Each exception vector table includes 4 different ways to be called depending on intended privilege level transition required. Within each of these are the 4 different exception types: SError, FIQ, IRQ, and Synchronous:
-
SError - Something unexpected happened.
-
IRQ - Normal interrupt handler.
-
FIQ - High priority interrupt handler.
-
Synchronous - Intended interrupt (e.g. system call).
EVTs are initialized during boot up by the reset vector. Their locations are stored in VBAR_ELx
where x is the privilege level.

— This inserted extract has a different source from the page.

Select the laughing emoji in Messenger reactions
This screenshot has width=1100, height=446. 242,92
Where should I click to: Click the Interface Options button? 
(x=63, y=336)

Each EVT must be 2KiB aligned.
In a very simple example:
-
boot code that initializes the system so that there is just a kernel (EL1) and user space (EL0).
-
When user code makes a system call, the synchronous exception is called (
VBAR_EL1
+0x400
):- Saves condition state into SPSR
- Sets the link register ELR_EL1 to the instruction following the system call.
PSTATE.{D, A, I, F}
is set to 1- Synchronous exceptions set ESR_EL1 that indicates the reason for the exception.
- The code in the EVT is called.
-
When the kernel is complete, it returns execution to using ELR_EL1.
Click to see example Exception Vector Table code
// Typical exception vector table code.
.balign 0x800
Vector_table_el3:
curr_el_sp0_sync: // The exception handler for a synchronous
// exception from the current EL using SP0.
.balign 0x80
curr_el_sp0_irq: // The exception handler for an IRQ exception
// from the current EL using SP0.
.balign 0x80
curr_el_sp0_fiq: // The exception handler for an FIQ exception
// from the current EL using SP0.
.balign 0x80
curr_el_sp0_serror: // The exception handler for a System Error
// exception from the current EL using SP0.
.balign 0x80
curr_el_spx_sync: // The exception handler for a synchrous
// exception from the current EL using the
// current SP.
.balign 0x80
curr_el_spx_irq: // The exception handler for an IRQ exception from
// the current EL using the current SP.
.balign 0x80
curr_el_spx_fiq: // The exception handler for an FIQ from
// the current EL using the current SP.
.balign 0x80
curr_el_spx_serror: // The exception handler for a System Error
// exception from the current EL using the
// current SP.
.balign 0x80
lower_el_aarch64_sync: // The exception handler for a synchronous
// exception from a lower EL (AArch64).
.balign 0x80
lower_el_aarch64_irq: // The exception handler for an IRQ from a lower EL
// (AArch64).
.balign 0x80
lower_el_aarch64_fiq: // The exception handler for an FIQ from a lower EL
// (AArch64).
.balign 0x80
lower_el_aarch64_serror: // The exception handler for a System Error
// exception from a lower EL(AArch64).
.balign 0x80
lower_el_aarch32_sync: // The exception handler for a synchronous
// exception from a lower EL(AArch32).
.balign 0x80
lower_el_aarch32_irq: // The exception handler for an IRQ exception
// from a lower EL (AArch32).
.balign 0x80
lower_el_aarch32_fiq: // The exception handler for an FIQ exception from
// a lower EL (AArch32).
.balign 0x80
lower_el_aarch32_serror: // The exception handler for a System Error
// exception from a lower EL(AArch32).